--- Records shown ---

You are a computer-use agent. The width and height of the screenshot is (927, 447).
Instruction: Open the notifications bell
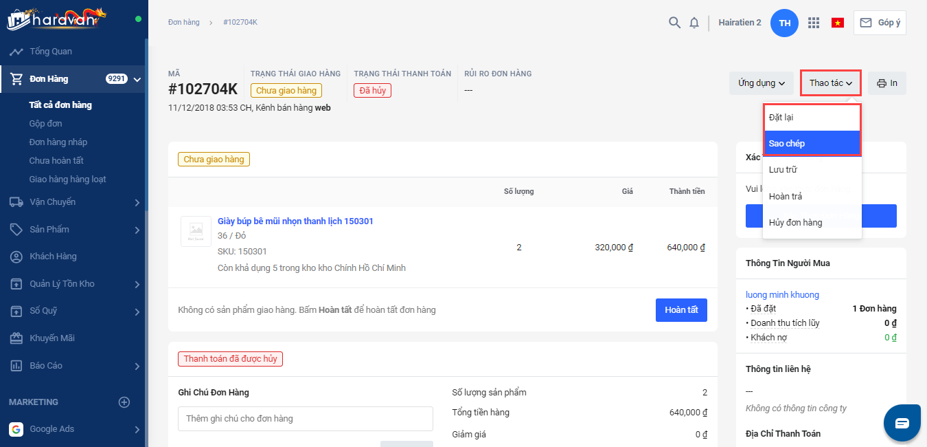pos(694,23)
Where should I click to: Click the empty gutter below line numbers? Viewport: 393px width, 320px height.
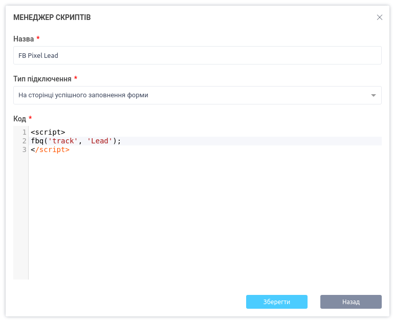pyautogui.click(x=20, y=215)
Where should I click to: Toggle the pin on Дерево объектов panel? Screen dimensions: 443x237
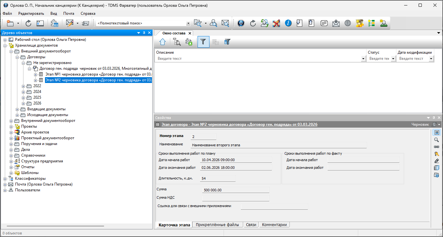144,33
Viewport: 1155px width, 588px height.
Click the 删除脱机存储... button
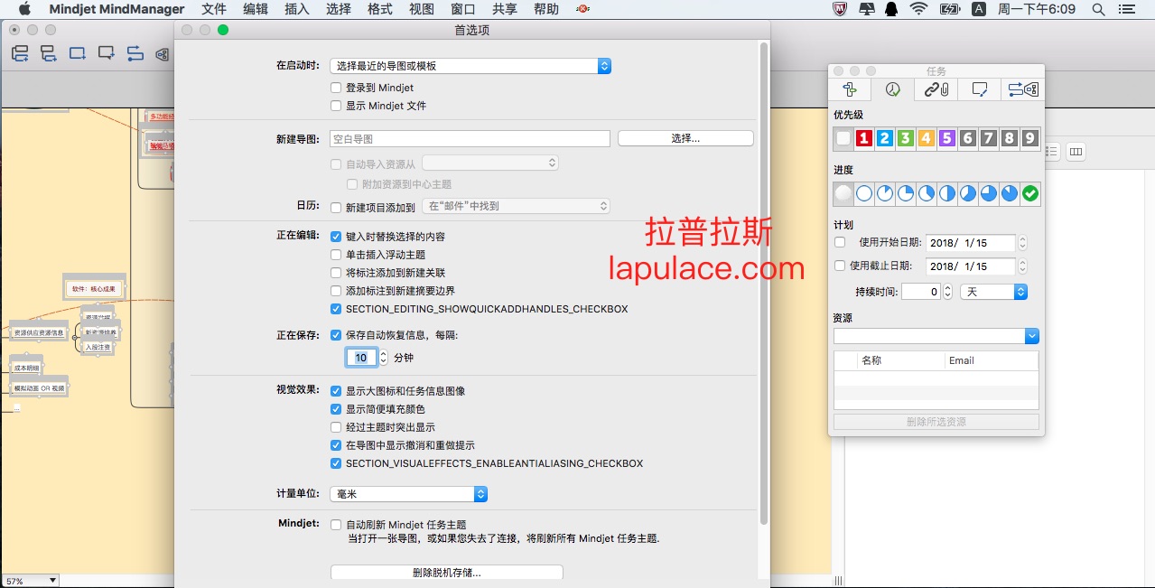(x=446, y=573)
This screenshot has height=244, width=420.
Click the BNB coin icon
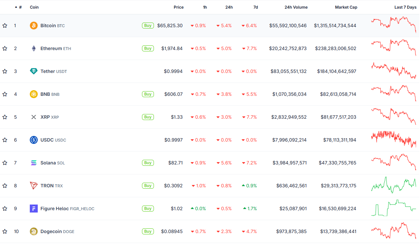click(34, 94)
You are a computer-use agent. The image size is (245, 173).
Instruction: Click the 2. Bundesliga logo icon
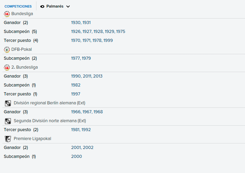coord(7,68)
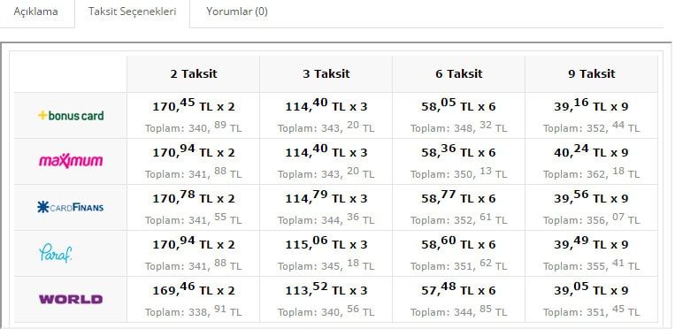Click WORLD total 351,45 TL text

pyautogui.click(x=592, y=312)

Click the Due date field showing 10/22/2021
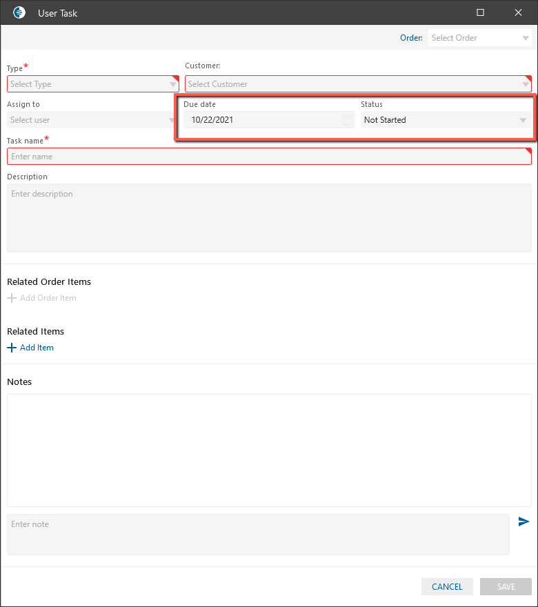tap(262, 120)
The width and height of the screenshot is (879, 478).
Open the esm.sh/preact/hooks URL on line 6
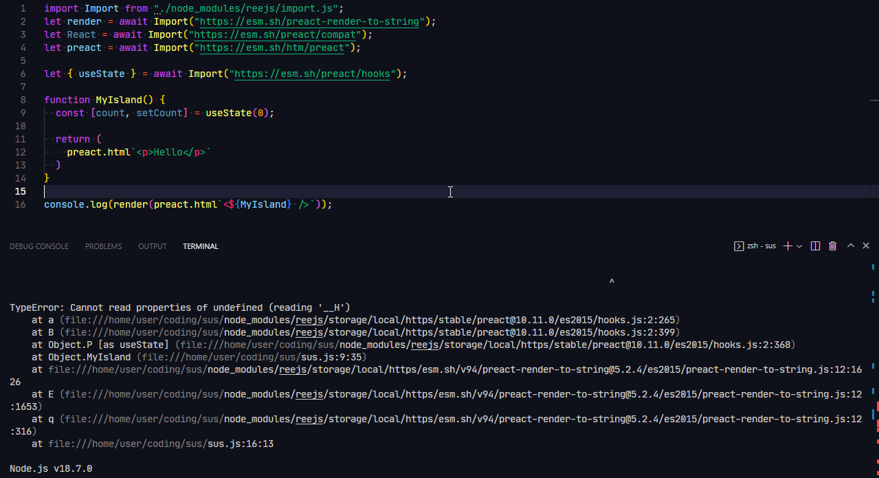(313, 74)
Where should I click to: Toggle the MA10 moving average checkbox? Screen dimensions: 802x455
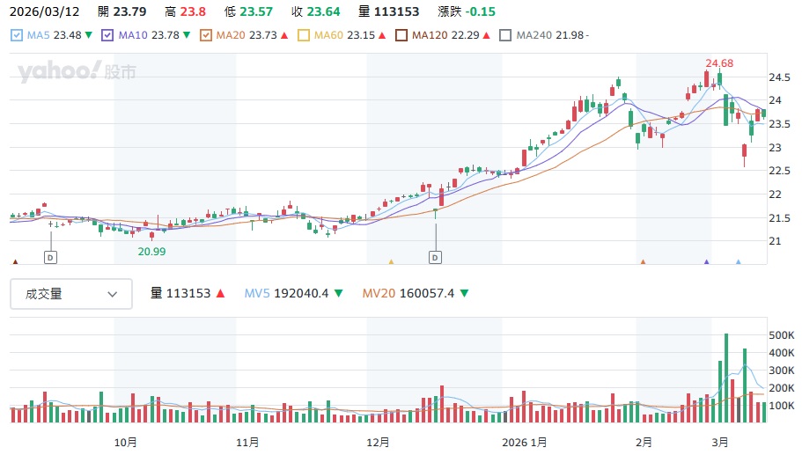click(x=108, y=35)
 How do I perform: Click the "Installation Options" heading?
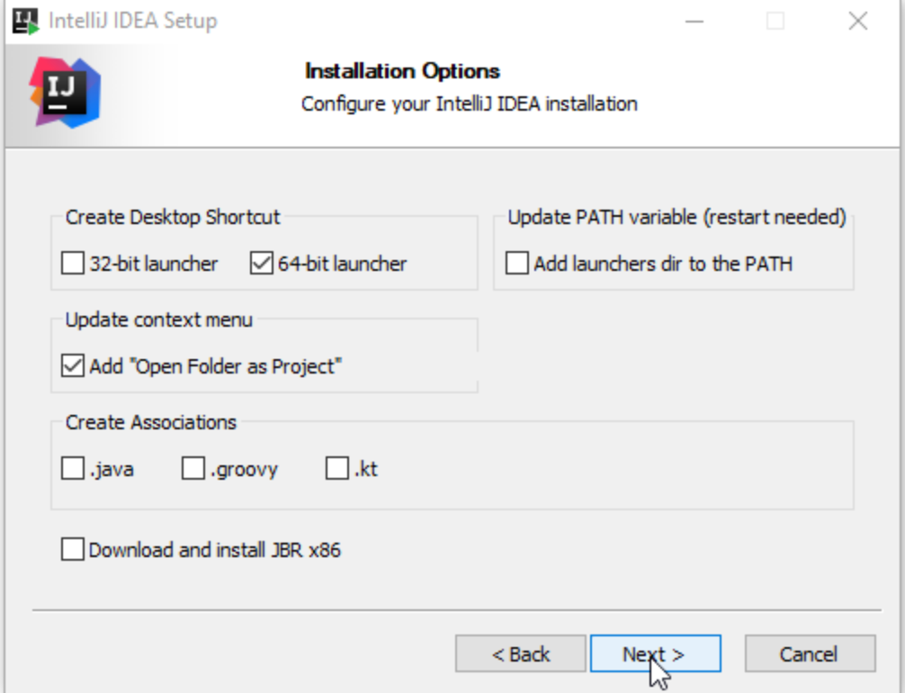tap(402, 71)
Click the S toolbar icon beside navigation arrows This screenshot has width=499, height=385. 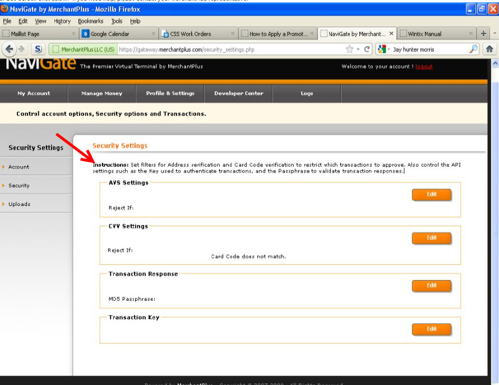[38, 49]
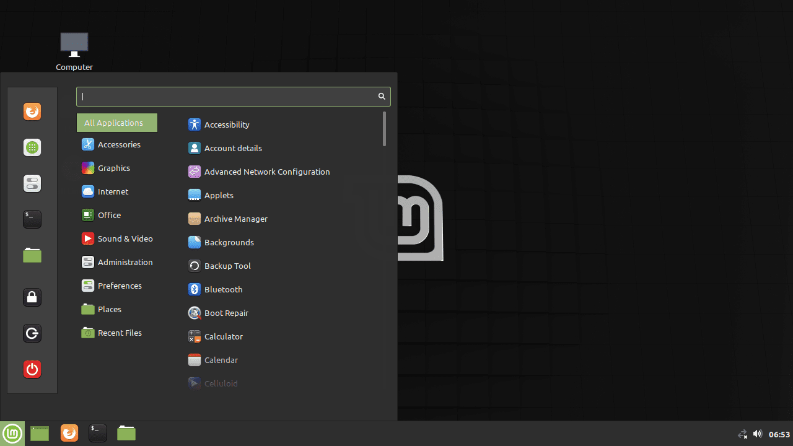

---

## Your goal
Although the records above contain pictures, the copy should not; retype exactly the lines from the one containing "This screenshot has height=244, width=420." through the one containing "You are a computer-use agent. The image".

## Output of the task
This screenshot has height=244, width=420.
Click the BNB coin icon
click(34, 94)
You are a computer-use agent. The image size is (245, 173).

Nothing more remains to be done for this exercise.